BEGIN Information given

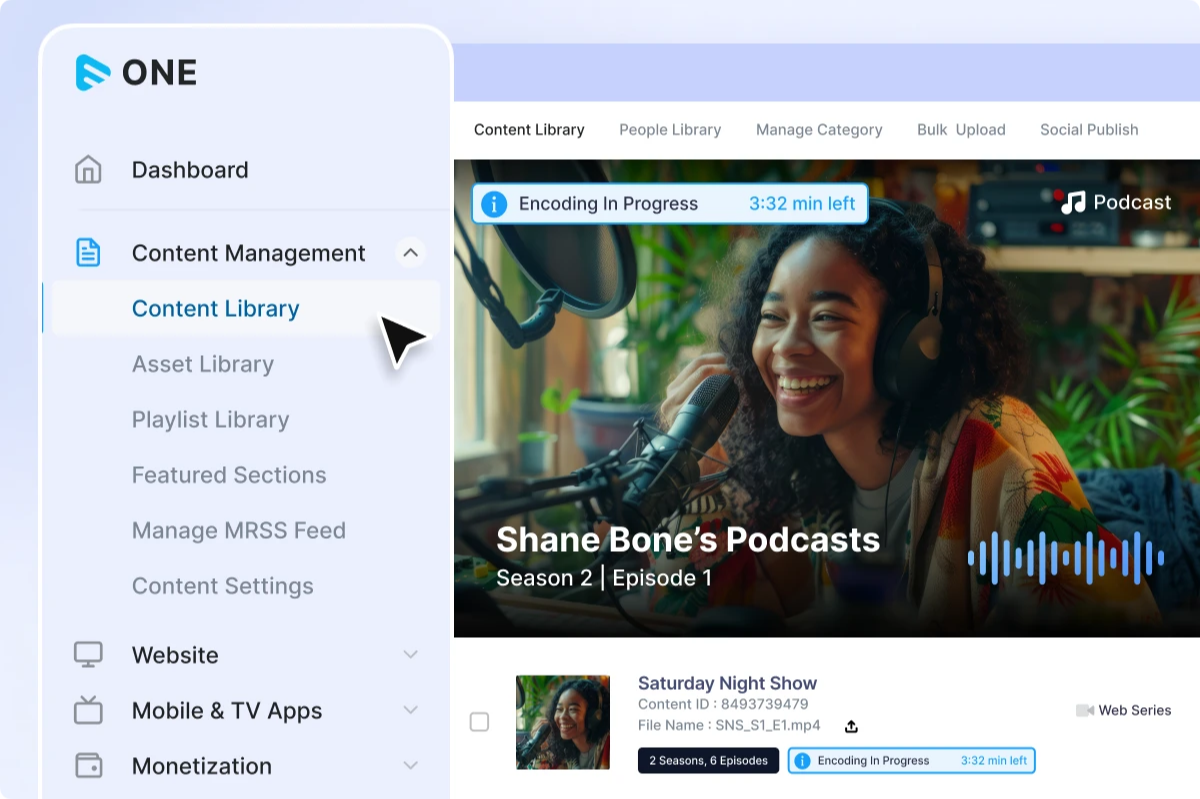Switch to the People Library tab
1200x799 pixels.
click(x=670, y=130)
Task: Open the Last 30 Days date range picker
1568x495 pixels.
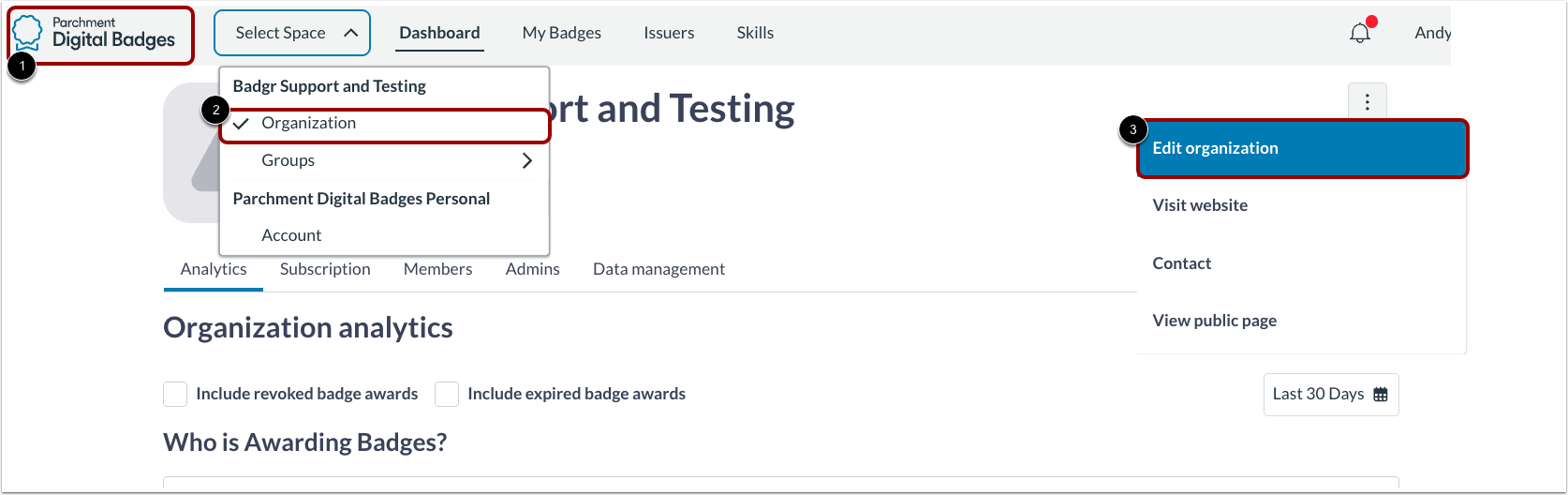Action: (x=1330, y=395)
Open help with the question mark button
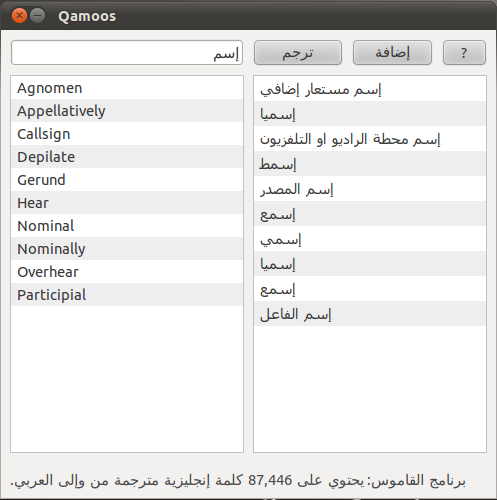The image size is (497, 500). pyautogui.click(x=464, y=53)
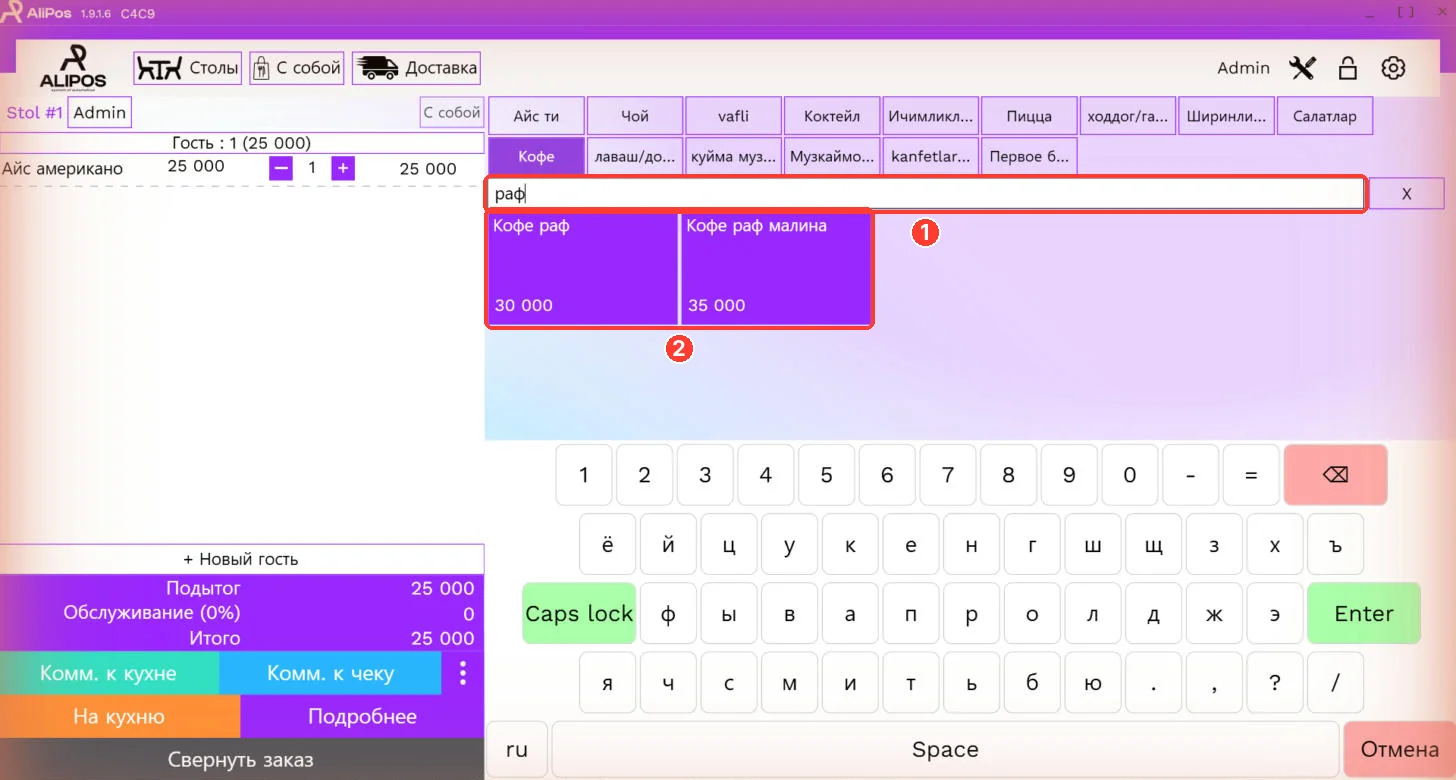Switch keyboard language with ru key
Screen dimensions: 1456x780
(x=517, y=749)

END Information given

Pictures aside, set down the lines from the one containing "Task: Open the Last 30 Days date range picker" through the end of the records above, exactly and only those.

Task: Open the Last 30 Days date range picker
1568x495 pixels.
Action: (x=1330, y=395)
Open help with the question mark button
The image size is (497, 500). pyautogui.click(x=464, y=53)
Switch keyboard language with ru key
Screen dimensions: 1456x780
(x=517, y=749)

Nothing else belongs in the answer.